Some financial experts say paying for your kid’s college is a bad move and can wipe out your chance for retirement which will only fall back on your children, and they have some tips to help with college without debt.

Funding your kid’s college is noble, but a bad move, say experts

While it’s a noble move to pay for your kid’s college to help them get a head start with their lives, taking on their debt is not a wise move, say experts, as it could leave you short on your retirement, which is bad for them.

US households are taking on more student loan debt than ever, reaching a total of $1.57 trillion in 2022, with the average loan debt per student at $37,113. There are currently 43.4 million borrowers holding student loan debt, The Street reported.

Some financial experts say at a certain point in your life, your priorities should shift to funding your retirement, which is ultimately in your child’s best interest by preventing them from having to support you during your golden years and may even leave them with some money when you pass on.

So what should caring parents do? Here are a few tips from the experts…

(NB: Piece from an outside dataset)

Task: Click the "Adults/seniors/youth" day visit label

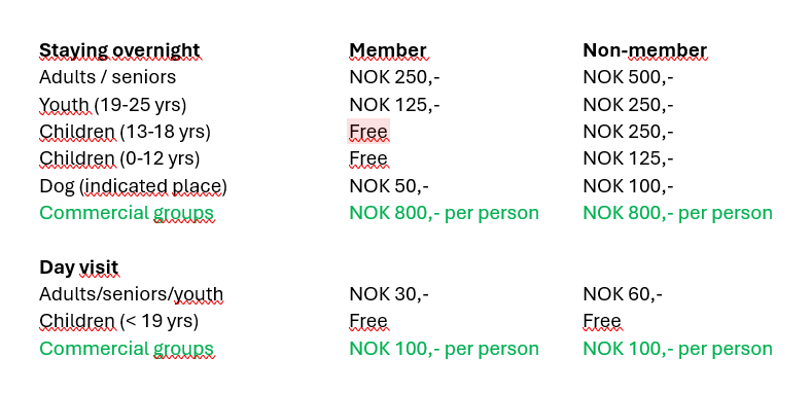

Tips to avoid or reduce college costs and loans

Experts recommend that parents focus less on paying for their child’s college and more on helping their children navigate ways to get tuition assistance, grants, and other means of covering the costs while avoiding loans or reducing their amount as much as possible.

1. Try community college first

The first tip right out of the gate is to realize this truth: Not every kid is cut out for college. Out of high school, many kids aren’t clear on their direction, what interests them, and naturally, interests change.

One way to begin college is by taking courses for the first two years at a local community college where courses may be free or certainly lower cost. That way your child can determine if college is right for them and get focused on a direction before taking on the expense of tuition at a major university.

This can potentially avoid switching a college major, which can be an expensive move. Lastly, attending a community college or even a university that is close to home prevents extra housing costs and other expenses.

2. Look for work-study jobs instead of loans

Work-study jobs are a type of financial aid provided via the Free Application for Federal Student Aid (FAFSA) at your chosen school, WithFrank.org reports. It helps fund your education, is needs-based, and is contingent on your school’s availability. It is an option you’ll find on the application, Student Loan Hero reports. It can be a little more flexible than a part-time job and in fact is limited between 10-20 hours per week of work, which in reality, is closer to 10 than 20.

3. Parents: Invest college funds in interest-bearing accounts instead

Parents are advised to take the money they would put into a college fund and invest it in tax-advantaged accounts like 529 plans for education expenses and IRAs and 401Ks for retirement savings. The growth in these plans is not taxed and is tax-free proceeds in many cases. The point is, you have a fund to dip into if you need to help with some college costs.